Sacked workers in India beat to death the boss of the Italian company that had laid them off, police said on Sept. 23, in a killing the government described as a "warning for management." Scores of former employees at car parts maker Graziano Transmissioni attacked chief executive Lalit Kishore Chaudhary, 47, when a meeting on Monday to discuss a long-running labour dispute turned violent, police said. "Twenty-three people are still in hospital," superintendent of police Babu Ram said.

Police said the company sacked more than 100 workers three months ago but arranged the meeting to work out a possible reinstatement deal. "Only a few people were called inside. About 150 people were waiting outside when they heard someone from inside shout for help. They rushed in and the two sides clashed," Ram said.

Chaudhary, a father with one son, was hit on the head with either a stick or an iron rod and was declared dead on arrival at hospital, police said.

India's labor minister declined to criticize the attack, saying it "should serve as a warning for management. Workers should be dealt with with compassion," Oscar Fernandes told reporters in New Delhi, according to the Press Trust of India news agency. "The workers should not be pushed so hard that they resort to whatever happened."

Media reports said workers at Graziano Transmissioni were dismissed after they demanded pay rises and allegedly ransacked the firm's offices in the Delhi suburb of Greater Noida, where many multinational companies are based.

Graziano, in a statement from Rivoli in Italy, said it was appalled at the killing, adding that it believed some of those involved had no connection to the company. It said Chaudhary was killed by "serious head injuries caused by the intruders."

"We absolutely condemn the attack," Marcello Lamberto, head of Oerlikon Segment Drive Systems, which owns Graziano, said. "This is by no means a regular labor conflict but is truly criminal action. The whole of Oerlikon Group is close to the family of Mr Chaudhary in this terrible moment."

Police said they had detained 136 people over the incident.

Business contacts visiting the company from Italy narrowly escaped the violence, The Times of India reported. "I just locked my room's door from inside. And I prayed they would not break in. See, my hands are trembling even three hours later," Italian consultant Forettii Gatii told the paper.

A domestic industry body said the incident would hurt India's international business image. "Such a heinous act is bound to sully Indias image among overseas investors and deserves our utmost condemnation," the Federation of Indian Chambers of Commerce and Industry said in a statement.

The district of Greater Noida is also home to offices and factories of global firms such as Honda, LG Electronics and Moser Baer.

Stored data
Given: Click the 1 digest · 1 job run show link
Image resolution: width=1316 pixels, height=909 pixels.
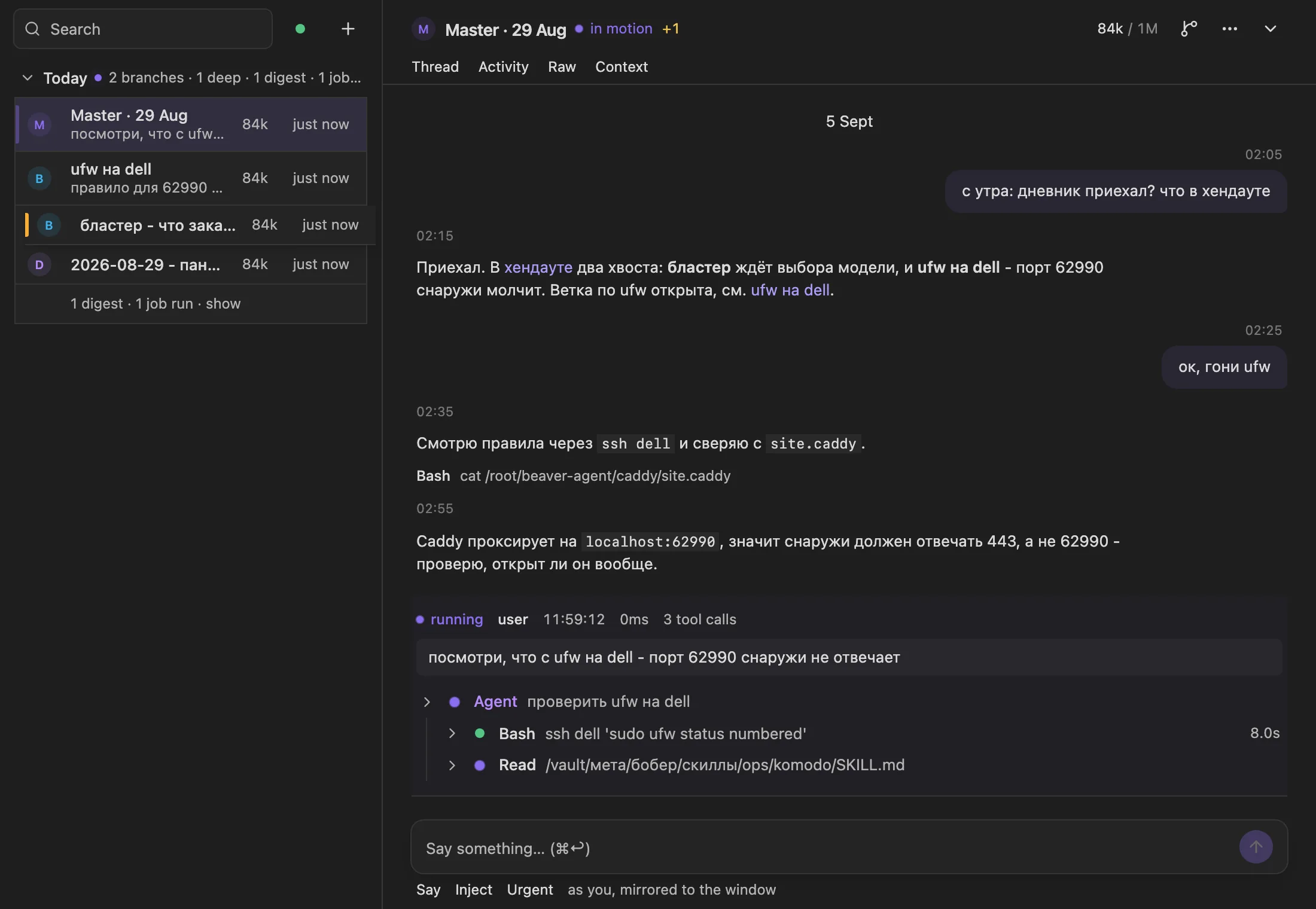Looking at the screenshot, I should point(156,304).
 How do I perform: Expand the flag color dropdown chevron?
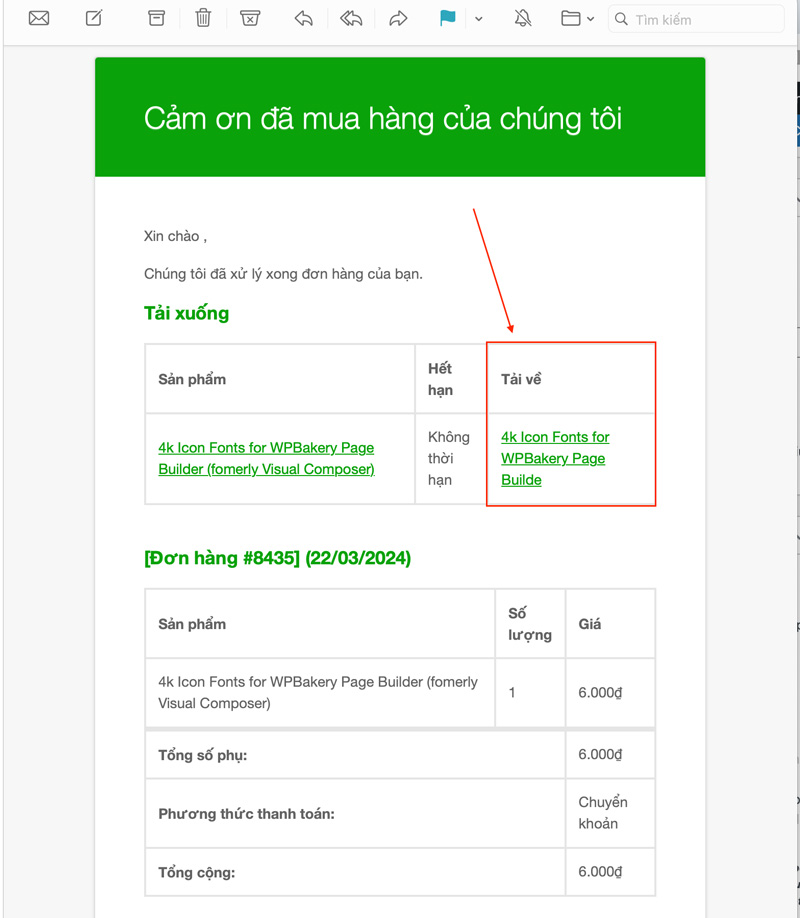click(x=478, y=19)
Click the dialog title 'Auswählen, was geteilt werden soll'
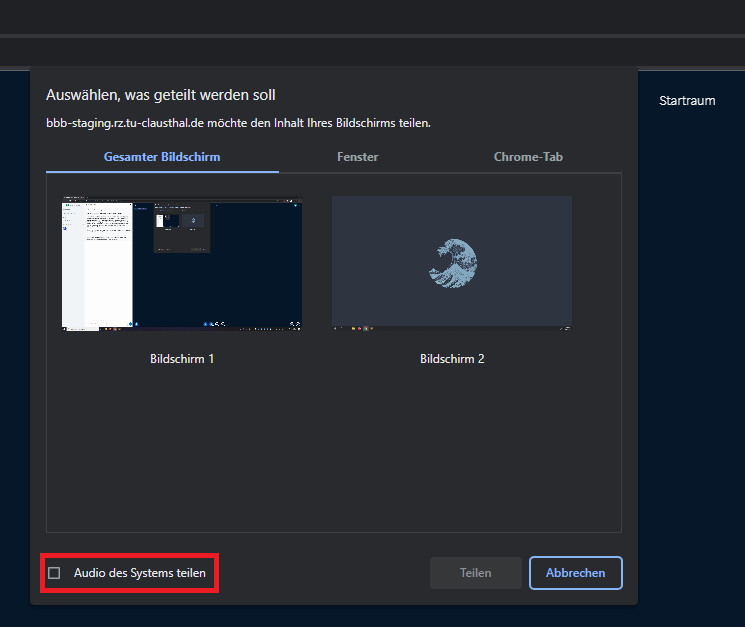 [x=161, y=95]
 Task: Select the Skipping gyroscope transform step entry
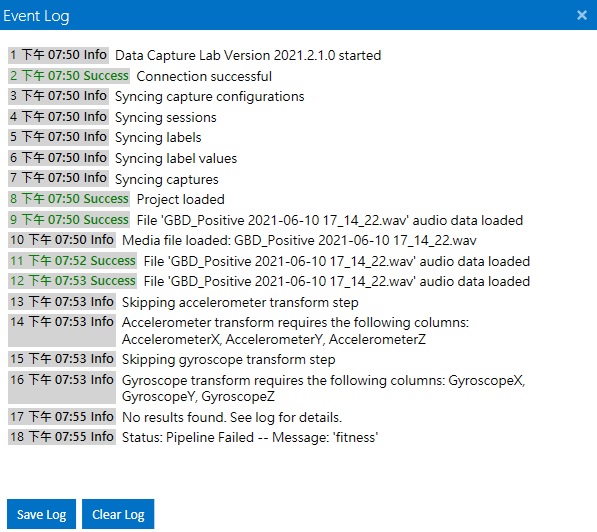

Using the information:
**1)** Reproduce the passage from the news report that begins with the words "Business contacts visiting" and ends after the words "and Moser Baer.".
**2)** According to the news report, how many people did police detain over the incident?

Activity answers:
**1)**
Business contacts visiting the company from Italy narrowly escaped the violence, The Times of India reported. "I just locked my room's door from inside. And I prayed they would not break in. See, my hands are trembling even three hours later," Italian consultant Forettii Gatii told the paper.

A domestic industry body said the incident would hurt India's international business image. "Such a heinous act is bound to sully Indias image among overseas investors and deserves our utmost condemnation," the Federation of Indian Chambers of Commerce and Industry said in a statement.

The district of Greater Noida is also home to offices and factories of global firms such as Honda, LG Electronics and Moser Baer.

**2)** 136 people